Мы поднимались все выше и выше, и наконец, приблизились к особо трудному перевалу. Его охраняли каменные башни, грубо сложенные из камня, мрачные и молчаливые, словно древние стражи. Перед тем, как их увидели, мы распрощались с последними бухарцами. Дальше они идти отказались, да и осталось их всего десяток.
— Здесь живет племя, люди которого называют себя «суровые», — сообщил мне перед отъездом гвардеец эмира. — Они живут одним разбоем или платой за проход через их перевалы. Мы боимся. Дальше не пойдем.
Я понял, что мы добрались до точки, встречи с которой подсознательно и ждал, и боялся. «Суровые» на одном из диалектов дари звучит как «саланг». Ну здравствуй, забытый друг-враг! Я вернулся.
(1) Наш герой ошибся с унтер-офицером Ф. Ефремовым, который выбрался из Бухарии через Кокандское ханство, китайские владения, Кашгар и земли сикхов, минуя Афганистан, но был недалек от истины в отношении русских путешественников вообще. В XVII в. до Кабула дважды добирались русские дипломатические миссии.
Глава 13
Калькутта, резиденция генерал-губернатора, 11 августа 1801 года.

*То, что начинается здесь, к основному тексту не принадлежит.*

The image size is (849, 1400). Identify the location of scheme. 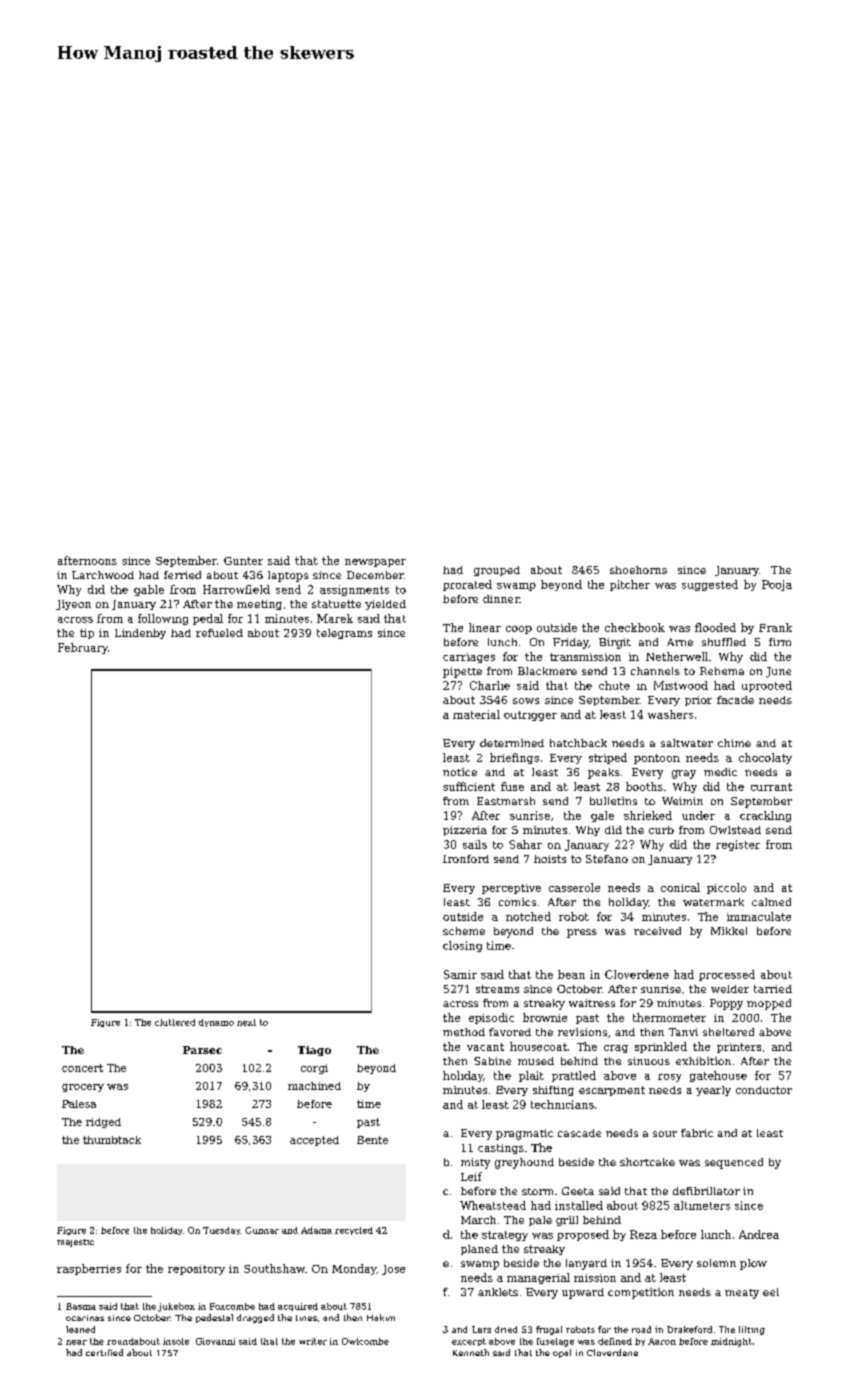
(464, 931).
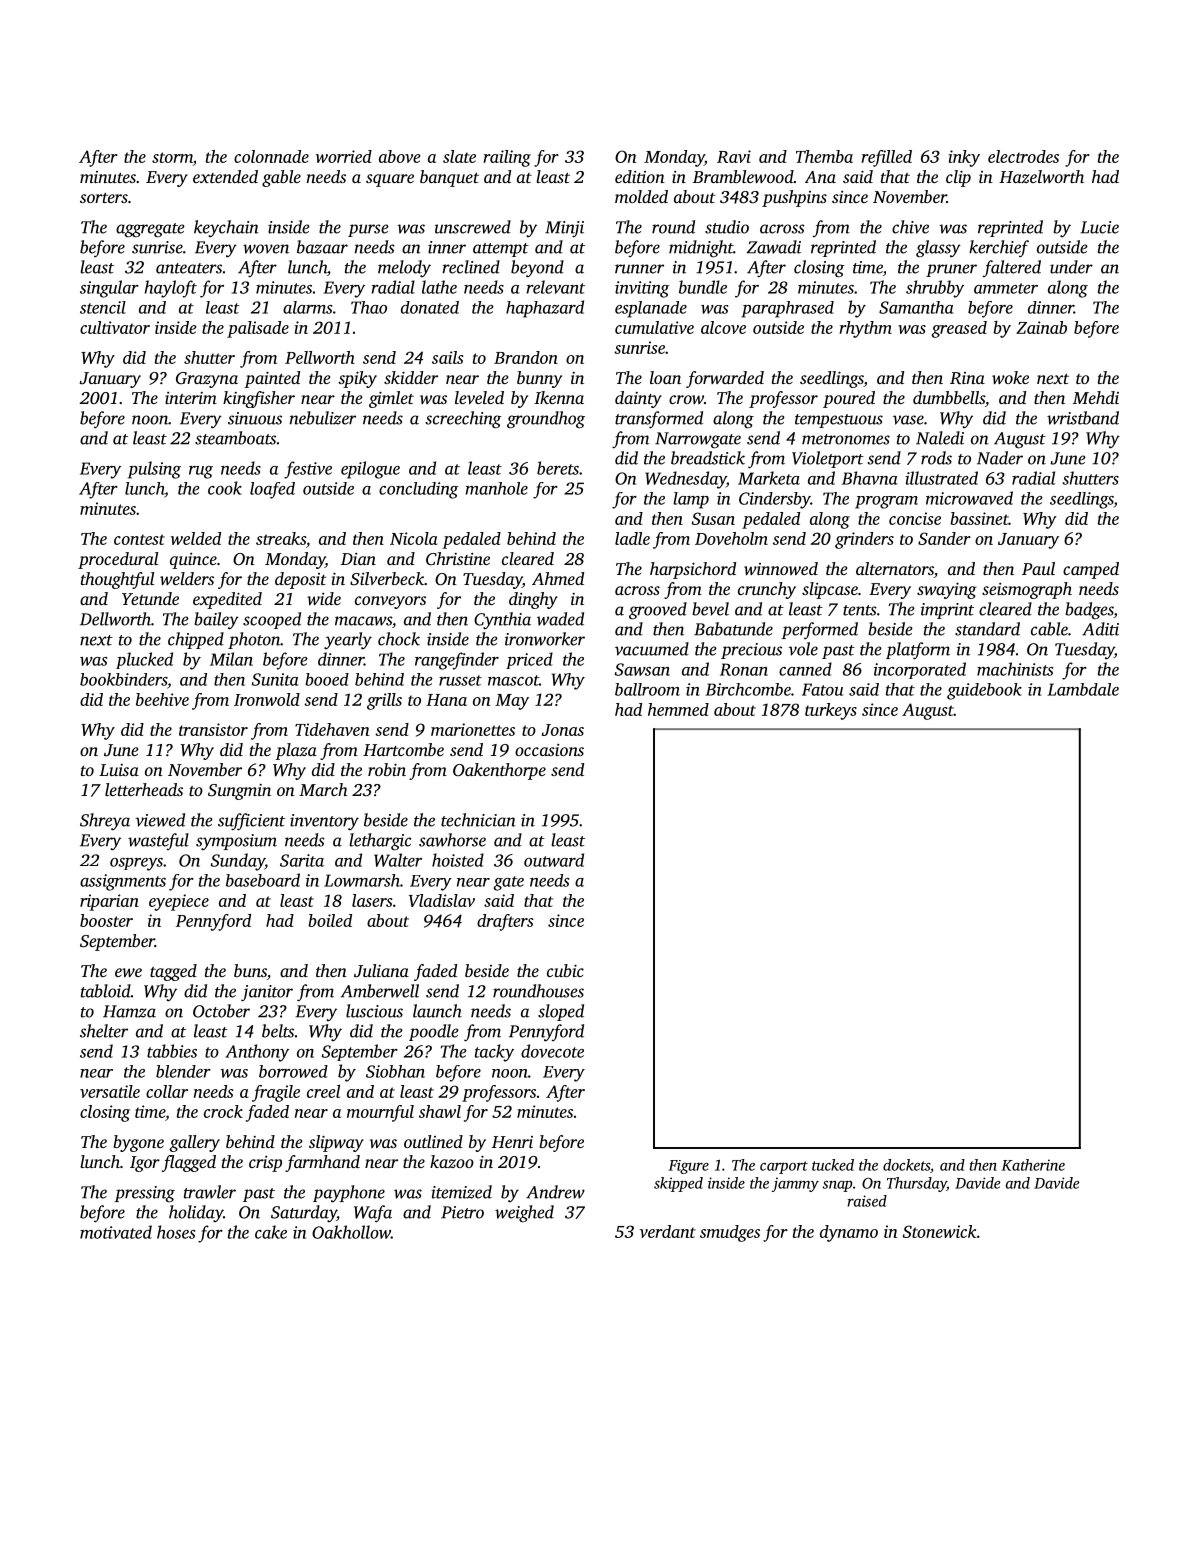 This screenshot has width=1199, height=1552. I want to click on cake, so click(271, 1232).
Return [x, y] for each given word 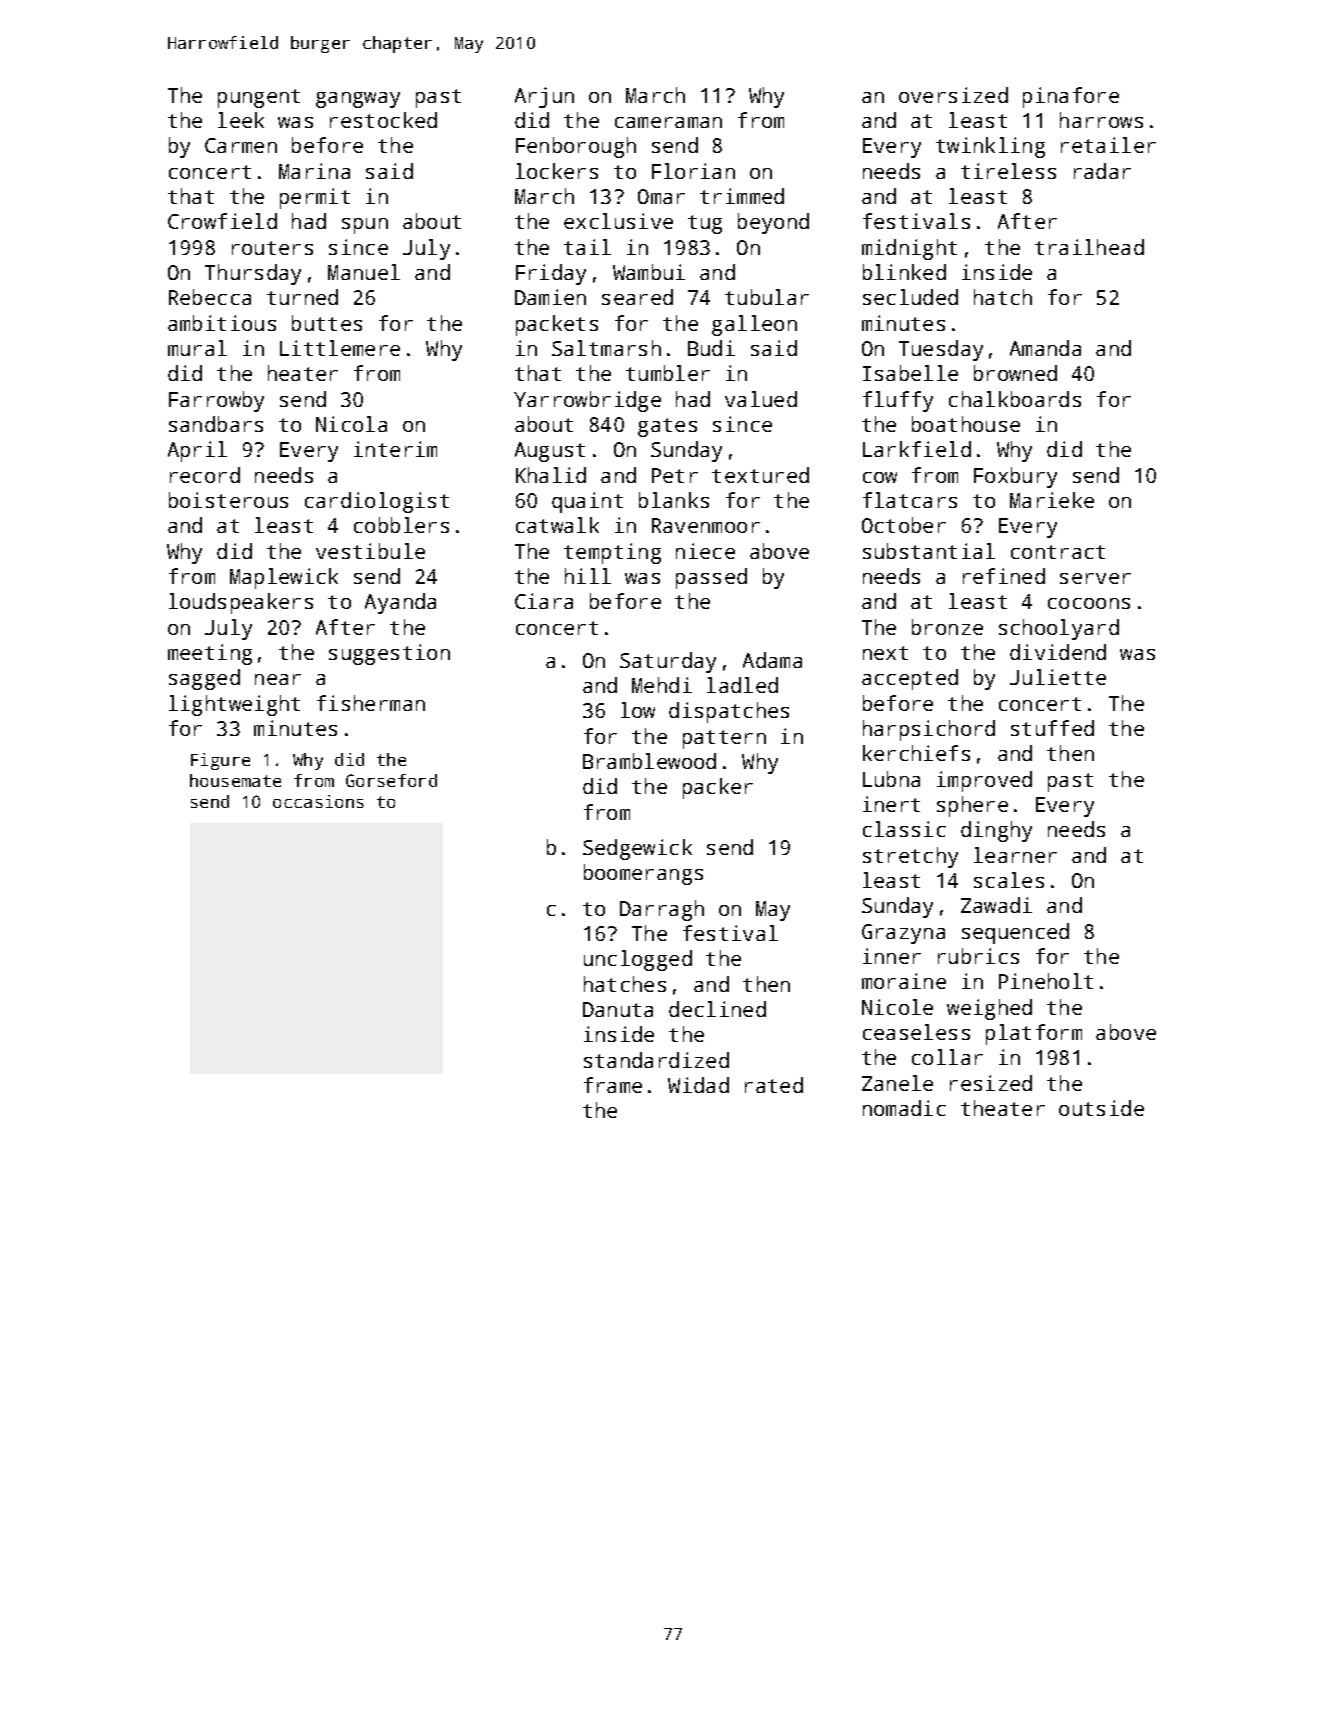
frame [613, 1085]
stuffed [1052, 728]
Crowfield [222, 221]
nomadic [904, 1108]
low [638, 710]
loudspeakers [241, 603]
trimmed [742, 196]
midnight [909, 249]
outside [1101, 1108]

Солнце только начало подниматься над Форт-Уильямом в Калькутте, а директор Дома писцов, Джеймс Брэддок, уже сидел в Букингем-хаусе, в кабинете своего начальника — сэра Ричарда, 1-го маркиза Уэлсли, генерал-губернатора Бенгалии и некоронованного вице-короля всей Индии. Оба были, что называется, «жаворонками» и предпочитали решать все деловые вопросы с раннего утра, пока не наступила жара и можно было говорить о секретных делах без посторонних ушей — позже, когда зной станет нестерпимым, никак не обойтись без слуги-панкхвала (1).
Сэр Ричард, несмотря на свои сорок лет, уже носил на интеллигентном лице отпечаток напряженной умственной работы — тонкие морщинки пролегли у уголков проницательных серых глаз, а привычная сосредоточенность придавала его обычному выражению легкую строгость. Его темно-синий сюртук безупречно сидел на подтянутой фигуре, а руки с артистическими пальцами, нервно, но уверенно перебирали кипу документов на полированном столе из красного дерева.
Он был воплощением нового поколения управленцев Ост-Индской Компании — прагматичным, расчетливым, лишенным той пафосной надменности, склонности к коррупции и тяги к показной роскоши, что порой отличала его предшественников. Правда, одну слабость он себе позволил — величественный особняк Радж-Бхвана, Правительственный дом. На его строительство требовались безумные 60 тысяч фунтов. Дорого? Уэлсли объяснился просто: «Индией нужно управлять из дворца, а не из загородного дома».
Напротив него в массивном кресле, отделанном золотистой парчой, восседал директор Брэддок. Его широкие плечи, несмотря на солидный возраст, сохраняли остатки былой мощи, а тяжелый, обрюзгший подбородок лишь подчеркивал властность натуры. Лицо Брэддока, испещренное сетью красных капилляров, говорило о долгих годах, проведенных под палящим индийским солнцем и, возможно, о не менее долгих вечерах с крепким бренди. Он держал в руке серебряную табакерку, периодически занюхивая содержимое с видом глубокого удовлетворения, словно вдыхая не только табак, но и сам дух Востока, покоренный и покоряющий.